Makerere offers newborn care mentorship, equipment to Health Centre IVs

By MNH Admin February 1, 2019

 


A mentor explaining how the photo therapy machine works at Buyinja Health Centre IV

In a dynamic field such as healthcare, skills and any other support aimed at improving service delivery means a lot for medics, especially if working in resource limited settings such as the rural Ugandan district of Namayingo on the shores of Lake Victoria.

Without a hospital in Namayingo District, Buyinja Health Centre IV bears the brunt and is expected to meet the demands of the community amidst numerous system challenges.

However, for Buyinja and five other high-volume Health Centre IVs including Kigandalo in Mayuge District, Busesa in Bugweri District, Namwendwa in Kamuli District, Budondo in Jinja District and Bumanya in Kaliro District, there is a tide in the right direction for newborn care thanks to the MANeSCALE (Maternal and Newborn Scale Up) Project of Makerere University School of Public Health with support from the ELMA Philanthropists.

Following the recent revival or setting up of newborn care units and provision of equipment and catalytic medical products at the six facilities, MANeSCALE is now extending support supervision and mentorship to medics, according to the Project Coordinator, Dr Christine Shema.

“We anticipate that we shall mentor about 20 to 25 health workers at the end of the whole exercise. This process will happen twice a month,” says Dr Shema. “These health workers will be able to handle emergencies since they now have resuscitation equipment ready to use in the newborn units. This will eventually lead to a reduction in the number of deaths of new born babies. They will also be able to save mothers’ lives from the knowledge they got about managing the different complications.”

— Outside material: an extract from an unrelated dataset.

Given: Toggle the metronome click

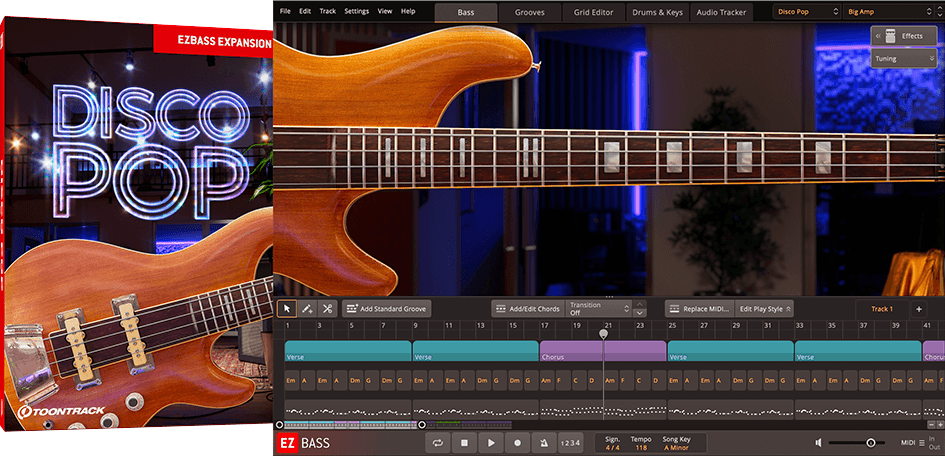Looking at the screenshot, I should pos(543,442).
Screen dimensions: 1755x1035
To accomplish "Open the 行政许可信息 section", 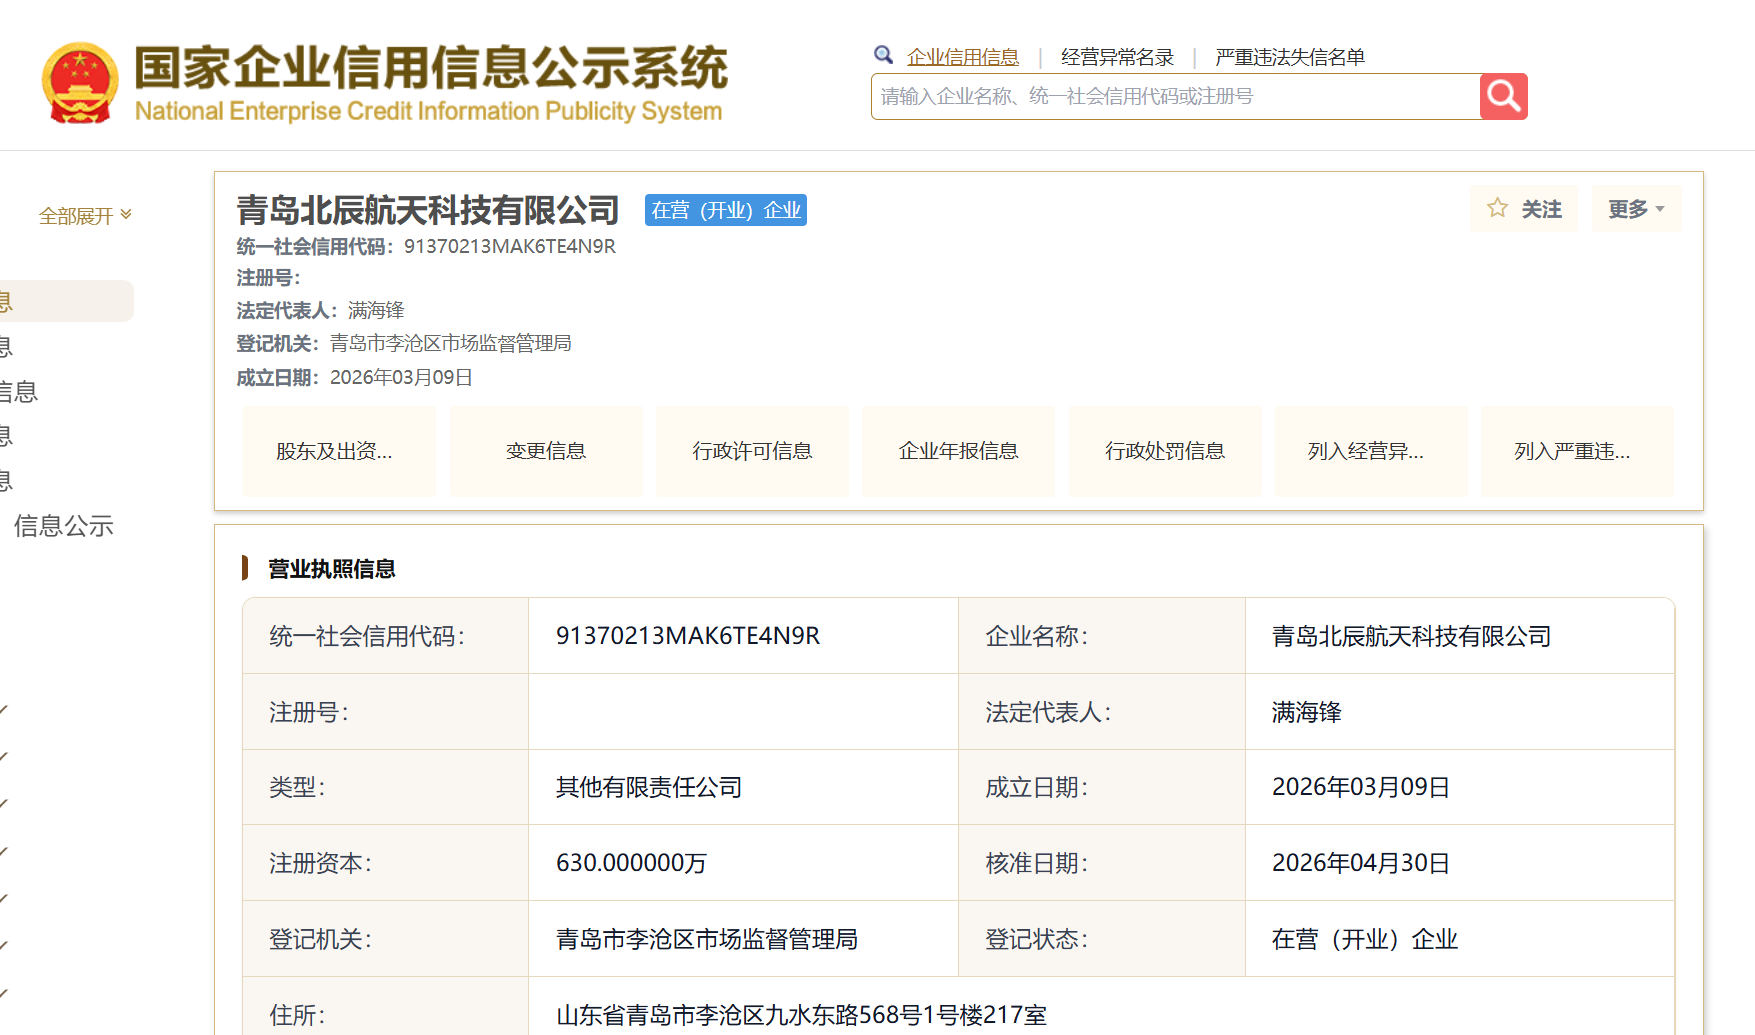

A warmer in that was given by the ELMA/MANESCALE project

Flagging of the mentorship at Buyinja this week, health workers were taken through using an infant warmer, photo therapy machine and incubators. The session also saw reorganisation and cleaning of the neonatal unit and establishing a resuscitation corner. Neonatal drug dosing and dilution of drugs were tackled as well to avoid issues of drug toxicity and under dosing. Other topics addressed included managing preterm babies and managing preeclampsia and eclampsia among mothers.